Passage provided –
== Segment start ==

Back I went to my psychologist friend who suggested I explore the early childhood experiences of Nora, saying “If a mother can’t bond with her baby it’s highly likely to be related to her own experience with her own mother.” I scurried back to my books and found that Nora had been abandoned by her own mother, sent to live with her grandparents as a toddler. In a typically Catholic family where women produced baby after baby, it was common for some children to be fostered out to other family members.

Nora’s biographer, Brenda Maddox, believed Nora “felt cheated of mother-love herself”. But did the children at home fare any better? Mothers exhausted by childbirth, possibly malnourished, sometimes with undiagnosed post-natal depression, may not have bonded easily – resulting in unintentional emotional abandonment. Was this, I wondered, something symptomatic of the old Catholic culture with its insistence on wedlock and its prohibition of birth control? Had the Catholic emphasis on procreation resulted in generation after generation of “emotionally abandoned” children?

Oliver James, the eminent child psychologist, would probably answer in the affirmative. In his latest book, Not in your Genes, he says the crucial period for damaging your children is up to the age of three. In an earlier newspaper interview he blamed his mother for his later inner rage: “Basically I was fucked up by my mother. She had four children under the age of five and found it difficult to cope.”

== Segment end ==

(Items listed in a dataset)
== Segment start ==

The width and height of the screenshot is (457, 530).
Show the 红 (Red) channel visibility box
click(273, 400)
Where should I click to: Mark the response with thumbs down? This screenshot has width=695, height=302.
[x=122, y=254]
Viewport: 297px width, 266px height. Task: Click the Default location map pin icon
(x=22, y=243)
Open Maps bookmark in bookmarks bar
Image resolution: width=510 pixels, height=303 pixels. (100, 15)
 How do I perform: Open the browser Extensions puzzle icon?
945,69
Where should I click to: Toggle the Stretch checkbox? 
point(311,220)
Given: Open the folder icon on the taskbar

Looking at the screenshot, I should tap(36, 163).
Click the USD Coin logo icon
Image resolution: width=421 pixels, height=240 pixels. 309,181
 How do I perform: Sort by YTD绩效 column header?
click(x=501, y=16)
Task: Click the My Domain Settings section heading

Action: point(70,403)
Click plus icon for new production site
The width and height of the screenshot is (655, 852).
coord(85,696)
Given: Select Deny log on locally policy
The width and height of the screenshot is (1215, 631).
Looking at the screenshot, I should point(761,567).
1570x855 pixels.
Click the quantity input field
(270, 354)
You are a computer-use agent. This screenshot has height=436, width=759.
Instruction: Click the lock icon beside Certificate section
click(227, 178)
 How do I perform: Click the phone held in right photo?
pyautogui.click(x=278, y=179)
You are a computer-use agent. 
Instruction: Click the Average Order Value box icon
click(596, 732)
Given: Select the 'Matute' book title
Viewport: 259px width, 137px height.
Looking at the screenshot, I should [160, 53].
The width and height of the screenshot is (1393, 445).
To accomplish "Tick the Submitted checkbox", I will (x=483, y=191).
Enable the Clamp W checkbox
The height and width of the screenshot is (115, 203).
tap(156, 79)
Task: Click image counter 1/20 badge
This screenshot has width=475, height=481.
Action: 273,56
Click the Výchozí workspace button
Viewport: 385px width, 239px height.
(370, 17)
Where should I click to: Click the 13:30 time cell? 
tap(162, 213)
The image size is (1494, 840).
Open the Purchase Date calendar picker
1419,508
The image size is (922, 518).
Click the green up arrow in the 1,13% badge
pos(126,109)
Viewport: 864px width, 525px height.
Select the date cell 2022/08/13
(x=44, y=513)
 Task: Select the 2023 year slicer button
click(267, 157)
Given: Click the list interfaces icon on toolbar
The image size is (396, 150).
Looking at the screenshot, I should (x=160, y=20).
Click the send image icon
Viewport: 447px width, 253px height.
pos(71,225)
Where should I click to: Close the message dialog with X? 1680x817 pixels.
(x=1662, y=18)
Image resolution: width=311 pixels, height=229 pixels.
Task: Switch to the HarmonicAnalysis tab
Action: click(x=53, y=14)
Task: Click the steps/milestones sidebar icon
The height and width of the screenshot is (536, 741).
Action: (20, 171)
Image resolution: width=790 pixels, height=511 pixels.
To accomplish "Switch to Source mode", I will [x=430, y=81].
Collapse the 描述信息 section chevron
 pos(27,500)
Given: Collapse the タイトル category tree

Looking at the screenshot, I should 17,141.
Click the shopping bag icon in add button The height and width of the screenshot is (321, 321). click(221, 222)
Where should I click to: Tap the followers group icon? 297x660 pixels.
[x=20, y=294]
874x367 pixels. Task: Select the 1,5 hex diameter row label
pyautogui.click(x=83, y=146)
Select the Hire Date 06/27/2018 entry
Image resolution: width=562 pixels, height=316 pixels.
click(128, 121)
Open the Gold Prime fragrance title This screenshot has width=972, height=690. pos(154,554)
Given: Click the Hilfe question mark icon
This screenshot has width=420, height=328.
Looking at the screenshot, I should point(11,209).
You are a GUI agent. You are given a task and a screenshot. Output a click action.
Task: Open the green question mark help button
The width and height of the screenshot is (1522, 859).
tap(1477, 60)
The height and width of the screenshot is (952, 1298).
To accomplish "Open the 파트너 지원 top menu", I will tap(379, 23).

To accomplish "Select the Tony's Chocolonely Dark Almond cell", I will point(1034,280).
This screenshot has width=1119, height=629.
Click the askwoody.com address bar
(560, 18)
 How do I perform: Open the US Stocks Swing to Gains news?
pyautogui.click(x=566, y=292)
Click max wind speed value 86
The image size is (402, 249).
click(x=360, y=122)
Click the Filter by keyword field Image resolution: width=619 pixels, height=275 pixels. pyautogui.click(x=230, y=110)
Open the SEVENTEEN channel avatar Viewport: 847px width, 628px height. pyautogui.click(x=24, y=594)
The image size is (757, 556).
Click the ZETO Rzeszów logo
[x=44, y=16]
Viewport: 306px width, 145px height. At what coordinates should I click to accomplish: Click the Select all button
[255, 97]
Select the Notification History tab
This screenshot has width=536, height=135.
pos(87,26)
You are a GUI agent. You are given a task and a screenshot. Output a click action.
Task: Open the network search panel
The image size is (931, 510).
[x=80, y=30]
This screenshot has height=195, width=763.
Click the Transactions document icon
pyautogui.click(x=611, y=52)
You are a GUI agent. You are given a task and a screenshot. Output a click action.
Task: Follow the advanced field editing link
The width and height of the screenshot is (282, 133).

== Segment end ==

Task prompt – Pick up the passage above about Nora and mother-child bonding in Catholic families, continuing it from its final sentence.

Answer to this problem –
And yet Nora only had two children. Nor was she incapable of bonding. She had a deeply important relationship with her son, Giorgio. My psychologist friend had an answer for this too, explaining that in cultures where sons are prized over daughters, mothers often expend more emotional effort on raising a boy. She highlighted Italy and Ireland as two European countries with historical reasons for once prizing males over females, giving rise to so-called Mama/Mammy cultures. So was this also part of the emotional geography of the Joyce family?

When I checked my sources again I found that, yes, Nora and Joyce had hoped for another son. And yes, according to a Joyce family friend, Lucia felt “of little importance … and only the brother counted.” My mother’s experience was not dissimilar. Although she wasn’t appreciated or supported by her mother, her brother had always enjoyed full maternal devotion.

But the final clue to Nora’s treatment of Lucia lies hidden in the text of Joyce’s Ulysses. In the infamous soliloquy at the end of the novel, Molly (widely agreed to be based on Nora) rambles at length about her feelings of jealousy towards her daughter, Milly.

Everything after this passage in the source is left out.